→ **FONTE**:
##############################

O Rio tem 36 escolas municipais com ensino fundamental localizadas em áreas conflagradas, e só quatro delas (11%) bateram a meta de qualidade estipulada pelo Ideb, que leva em consideração o nível de aprendizado, a quantidade de alunos aprovados e reprovados e a evasão das salas de aula. No restante da cidade, o percentual de unidades que alcançaram esse objetivo é o dobro: 23%, que correspondem a 66 de 278 colégios.

O segundo menor Ideb da rede municipal também é de uma escola localizada numa região dominada pelo tráfico de drogas: trata-se da Professor Josué de Castro, na Maré, que tirou nota 2,8 e que fechou oito vezes no ano passado por causa da violência. O desempenho da unidade fica no patamar registrado em colégios de cidades pobres do Norte e do Nordeste como Afuá, no Pará, e Venha-Ver, no Rio Grande do Norte.

— Tenho a certeza de que todos os professores, tanto da Cidade Alta quanto da Maré, se esforçam muito. Mas, nos últimos quatro anos, perdemos espaço para a violência — afirma Felipe, acrescentando que vê aumentar o número de adolescentes envolvidos com o crime organizado.

As unidades municipais situadas em áreas conflagradas fazem parte do programa Escolas do Amanhã, criado em 2009 pela então secretária de Educação Claudia Costin para tentar diminuir o impacto da violência no ensino. A nota média desse grupo no Ideb é 4,26; e a dos 278 colégios restantes (que não ficam em locais de risco), 4,74.

— Essa diferença de meio ponto é relevante, comprova que a exposição a situações de violência prejudica o aprendizado da criança — avalia Olavo Nogueira Filho, diretor de políticas educacionais do movimento Todos pela Educação.

boas instalações

A Escola Municipal Ministro Lafayette de Andrada se empenha para manter seus alunos nas salas de aula. Possui um laboratório de ciências que não deixa nada a desejar, e também conta com uma boa biblioteca, uma ampla sala de leitura, uma quadra poliesportiva coberta e internet de banga larga. Este ano, seu projeto pedagógico tem como tema “respeito”. Nas redes sociais, é possível verificar que há uma relação próxima entre direção, professores e estudantes. Mas o desafio de vencer a violência é difícil.

##############################

→ **LINHAS DE DADOS**:
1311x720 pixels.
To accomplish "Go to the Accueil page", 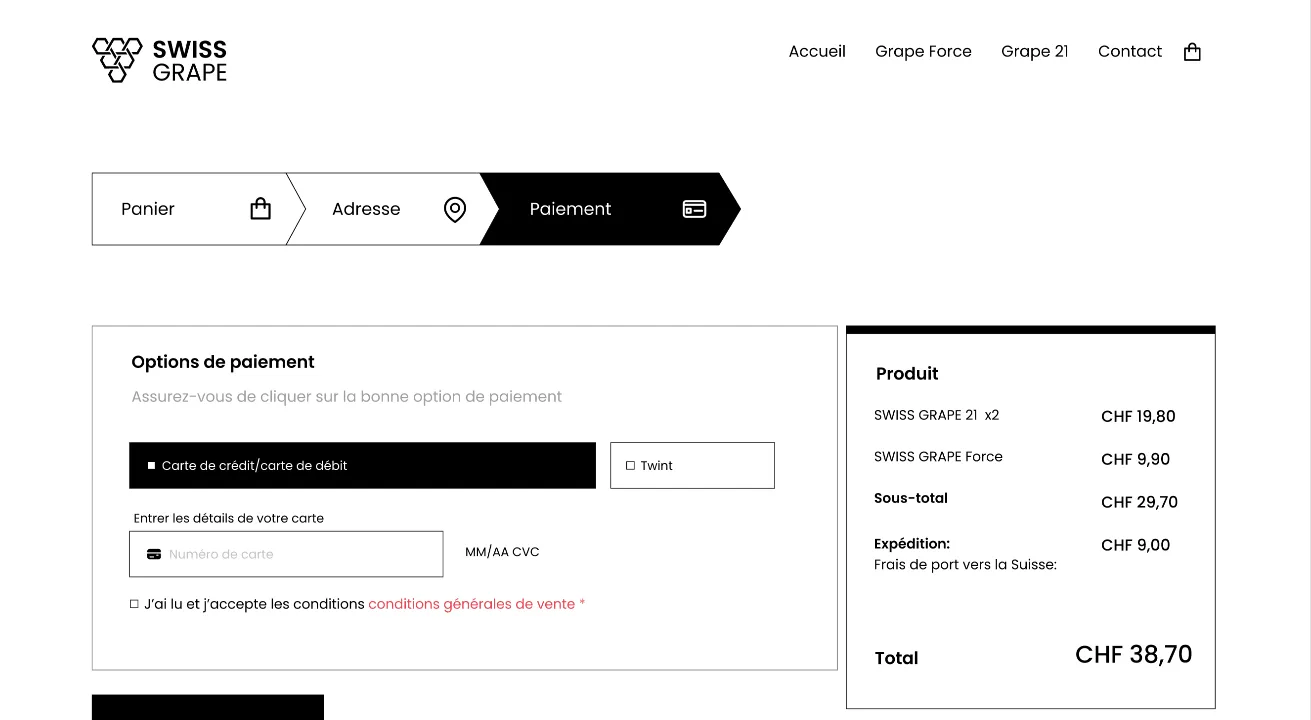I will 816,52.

##############################

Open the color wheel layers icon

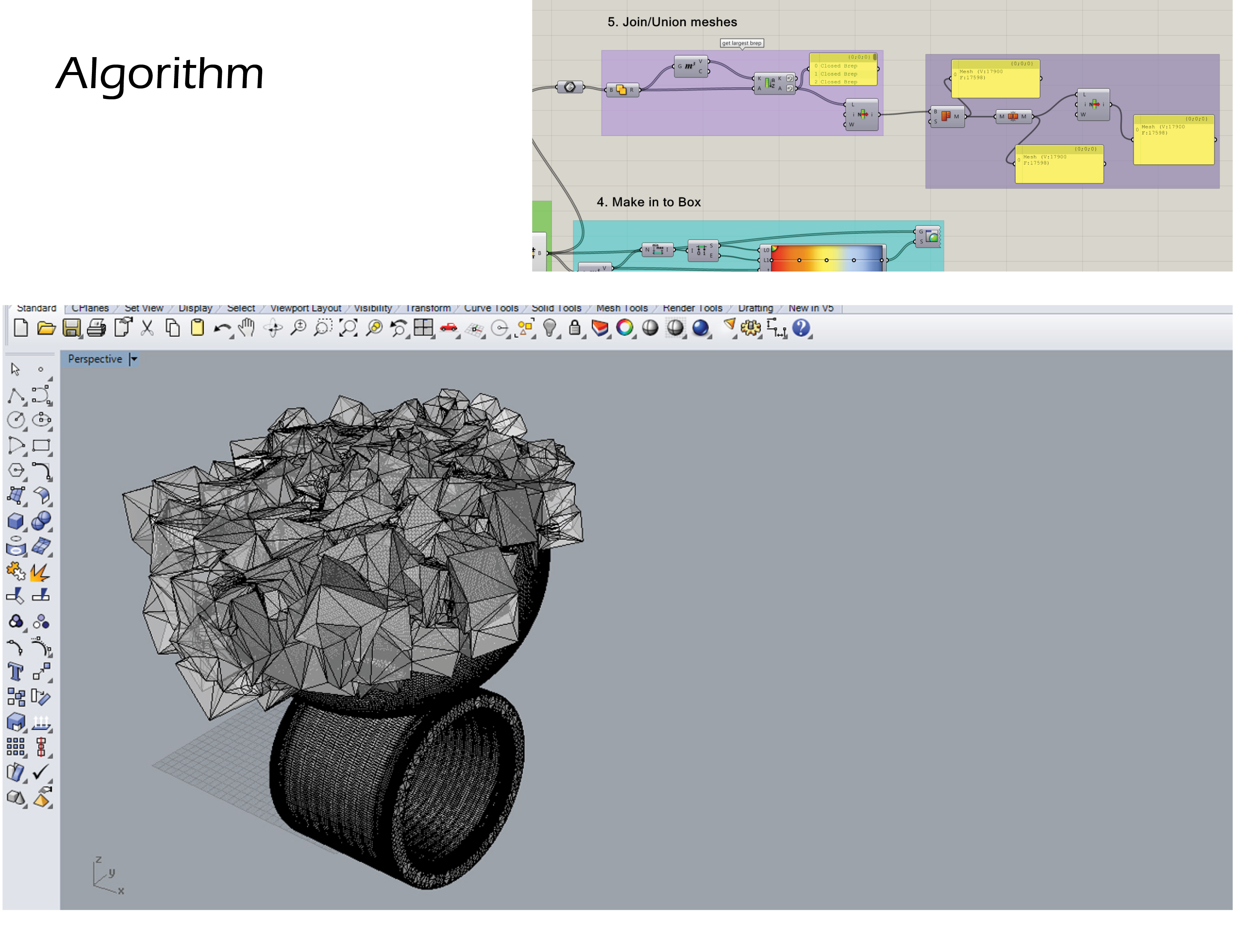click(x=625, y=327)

##############################

→ **DESAFIOS**:
1. Reescreva em forma de lista o parágrafo do texto sobre as escolas do Rio que começa com "As unidades municipais situadas em áreas conflagradas", preservando seus fatos principais.
2. Segundo o texto sobre as escolas do Rio, quantas vezes a escola Professor Josué de Castro fechou no ano passado por causa da violência?
3. Prossiga com o texto sobre as escolas do Rio a partir da última frase apresentada.

→ **RESPOSTAS POR TAREFA**:
1.
- As escolas municipais em áreas conflagradas integram o programa Escolas do Amanhã.
- O programa foi criado em 2009 pela então secretária de Educação Claudia Costin.
- Seu objetivo é tentar diminuir o impacto da violência no ensino.
- A nota média dessas escolas no Ideb é 4,26.
- Os 278 colégios restantes, fora de locais de risco, têm média de 4,74.

2. Oito vezes.

3.
— A escola é muito boa, mas o tráfico atrapalha. Às vezes, ninguém vai à aula por causa dos tiroteios. A gente não pode submeter os filhos ao risco — lamenta a mãe de um aluno.

A nota da Lafayette de Andrada no Ideb vem caindo. Era 2,8 na penúltima avaliação, feita em 2015. Em 2017, a Cidade Alta viveu dias de terror, por conta de uma disputa entre facções do tráfico. Em maio, depois de cinco meses de guerra, uma das quadrilhas reagiu a uma megaoperação da Polícia Militar incendiando oito ônibus e dois caminhões na Avenida Brasil. No meio disso tudo, a Lafayette de Andrada fechou seis vezes. E este ano, segundo Felipe, cinco de seus alunos decidiram trocar as salas de aula pelas bocas de fumo.

Apesar das dificuldades, o Escolas do Amanhã vem conseguindo bons resultados. Desde que foi criado, a nota média no Ideb das unidades incluídas no programa melhorou 39%, passando de 3,06 (em 2009) para a atual 4,26.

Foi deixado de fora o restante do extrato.